A mí eso, como persona, me ha llenado muchísimo. Vamos a ver. Si todo fuera verdad, ¿por qué este hombre no ha salido desde el primer momento diciendo oye, aquí hay irregularidades, aquí estoy viendo cosas que no tienen que ser? ¿Por qué no ha salido y está esperando a jubilarse para hacer todo el daño? Encima se va pavoneando en su pueblo, en Santovenia. Ha mandado fotos de su WhatsApp a conocidos y no le quieren ni ver, le han debido de poner dos policías a la puerta. Va diciendo que la bodega que tiene se la hizo con materiales de Morchón. La verdad es que es muy fuerte lo que nos ha pasado. Lo único que puedo hacer es pedir mil perdones por haber contratado a este señor. Que lo que haya hecho ya se demostrará, pero que lo que han hecho los demás trabajadores es completamente transparente.

–Un aspecto que levantó mucho revuelo era la cantidad de dinero en metálico, casi un millón, que tenía su padre en casa. Desde que tengo uso de razón le he visto con un fajo de billetes y una goma en el bolso. Ese dinero son sus ahorros, está todo declarado desde el primer al último duro.

–¿Percibe cierta inquina? Dicen: no era normal, que se veía venir o cuánto habrá robado. En este país, cuando una persona triunfa no pueden entender que es a base de trabajo. Es muy fácil decir este edificio de quién es, coño, de Morchón. Joder, claro, fíjate lo que dan los muertos. Esa es la frase. Y no saben ellos el trabajo que lleva detrás. No pueden pensar en que una persona suba de una manera lícita y ese es el caso en el que nos encontramos. Pero hay otros que dicen, mira Morchón, dos cojones. Porque eso que tienes no te lo ha dado nadie. Mi padre ha sido pionero.

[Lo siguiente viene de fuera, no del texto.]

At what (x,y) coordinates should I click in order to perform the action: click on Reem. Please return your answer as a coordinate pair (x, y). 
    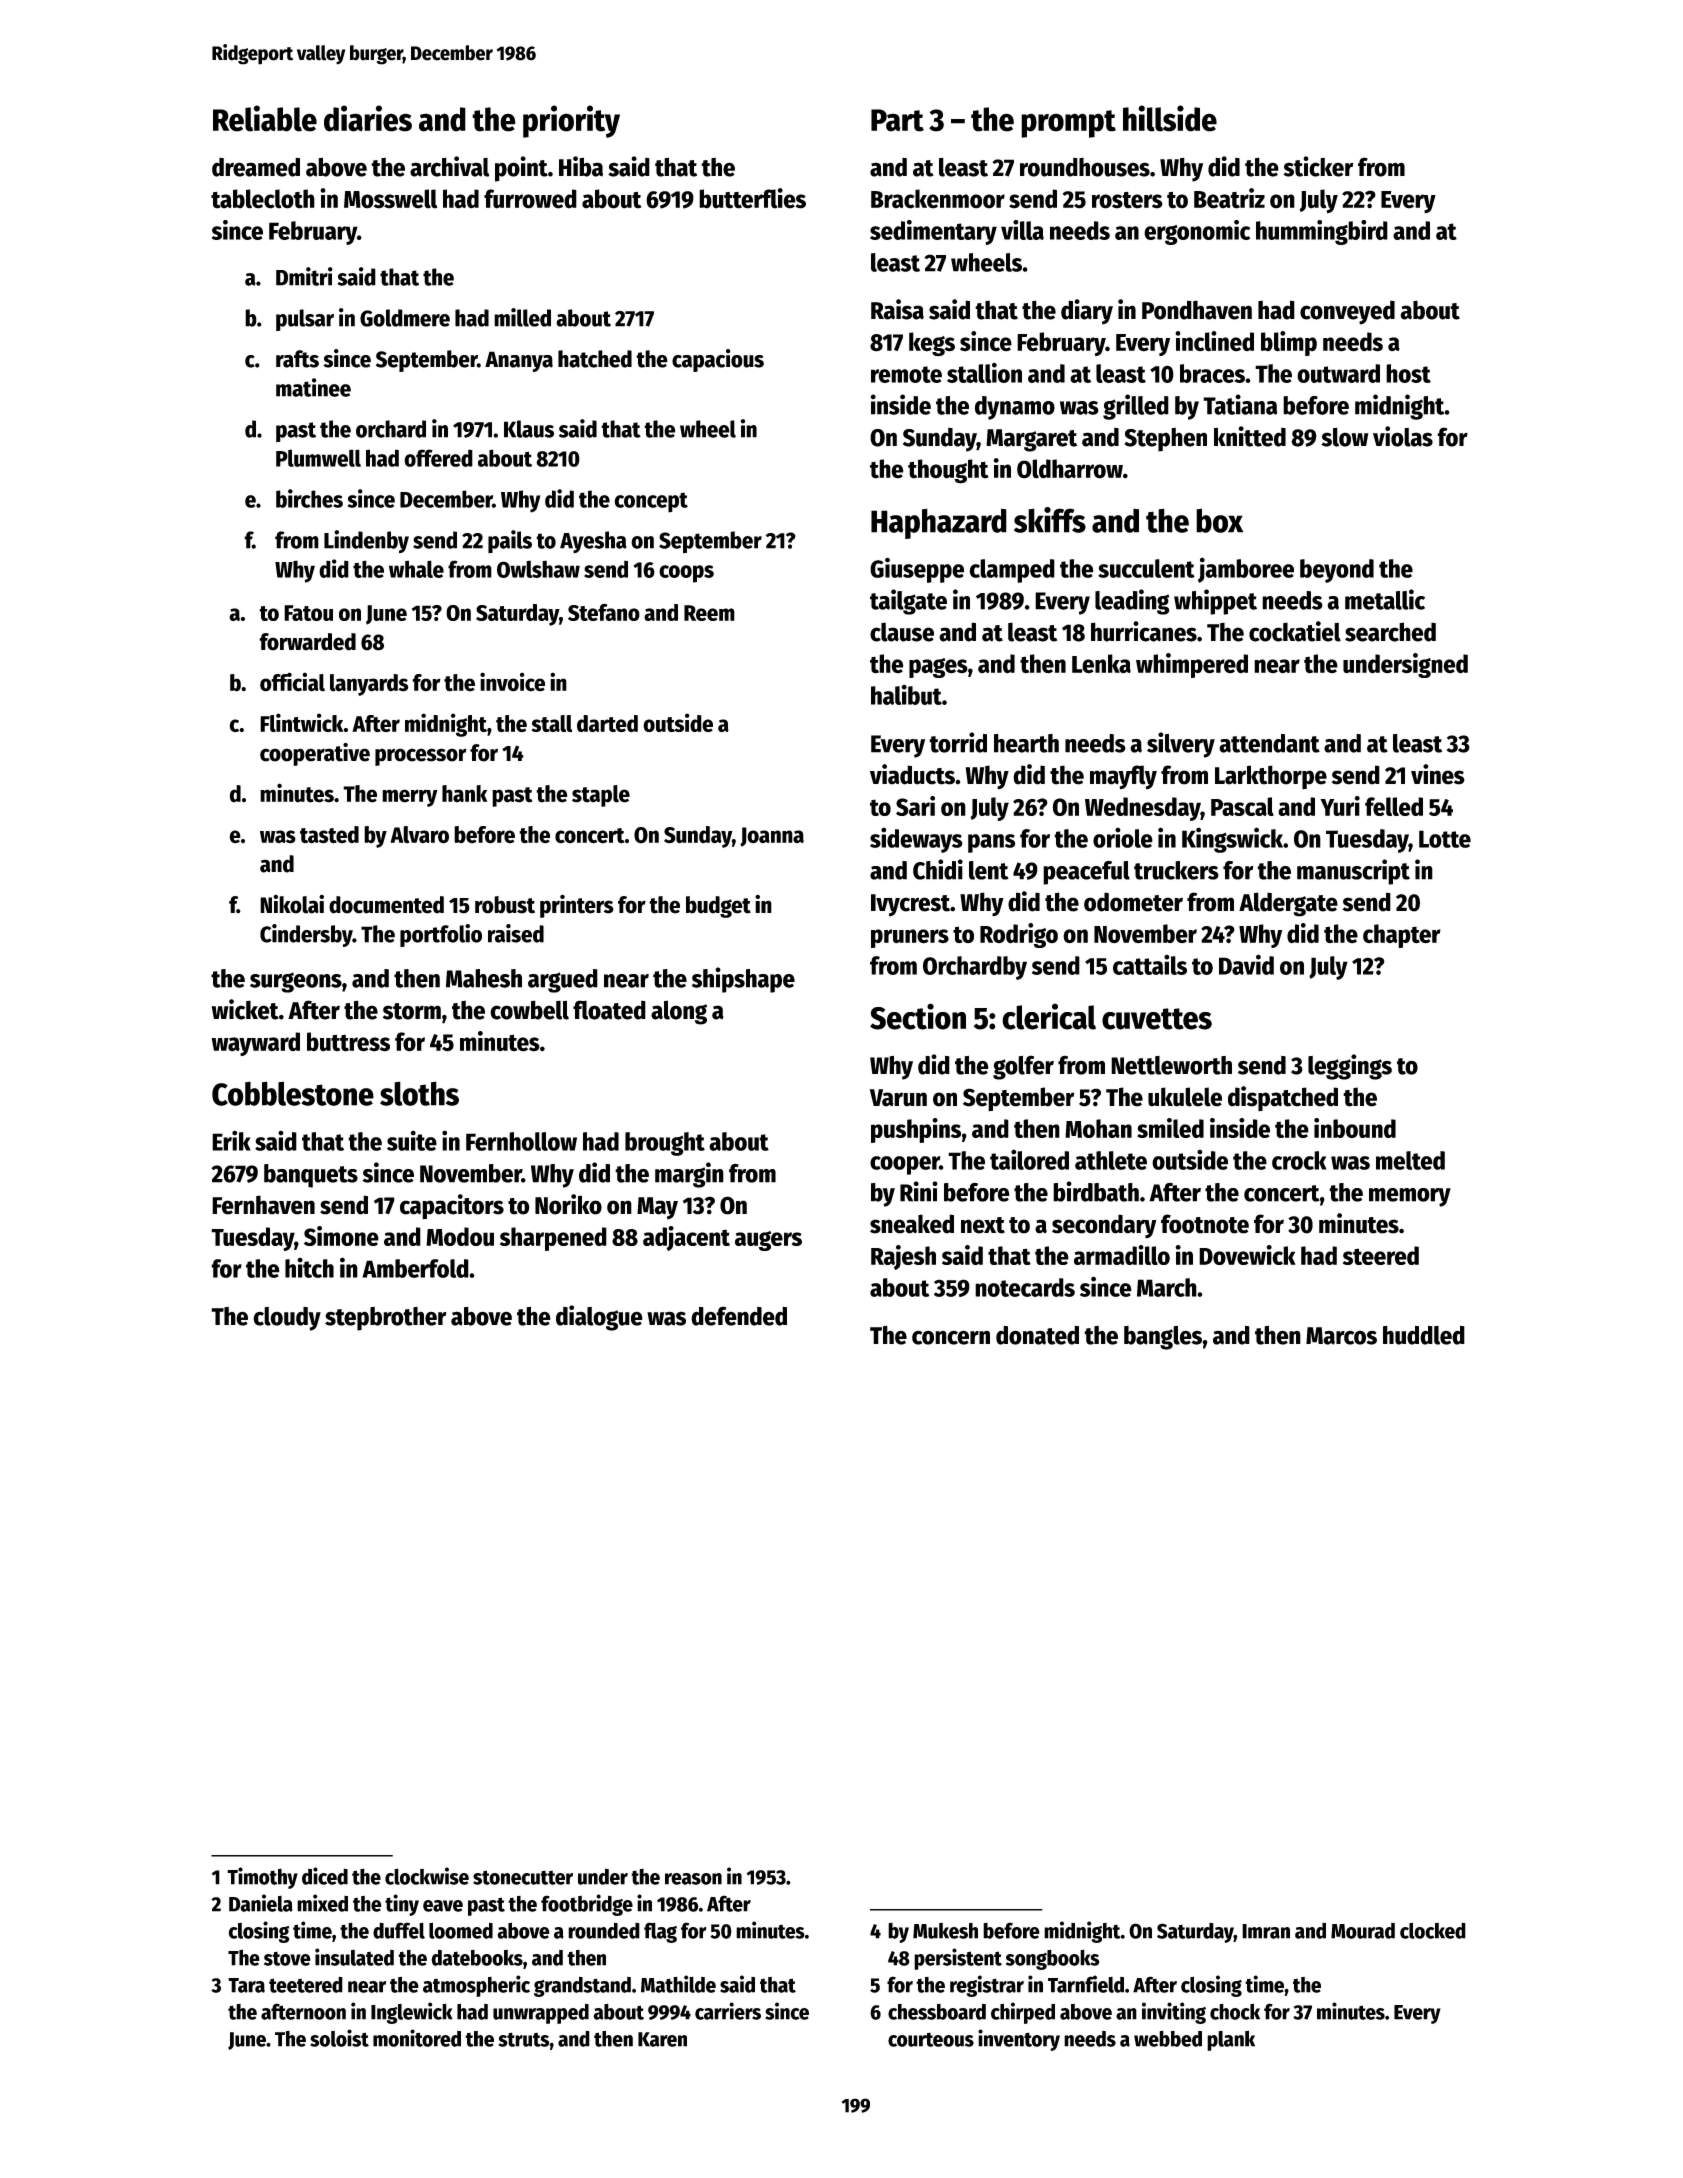
    Looking at the image, I should click on (709, 613).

–Su letrado ha solicitado la puesta en libertad de su padre, pero la acusación alega riesgo de fuga. Motivos para no dejarle salir no tienen ninguno.

–¿Tiene miedo de volver a entrar? Miedo no tengo ninguno, porque soy inocente. Yo jamás he hecho eso y estoy seguro de que ninguno de mis empleados, tampoco. Lo que sí voy a tener son pesadillas toda la vida por haber estado allí.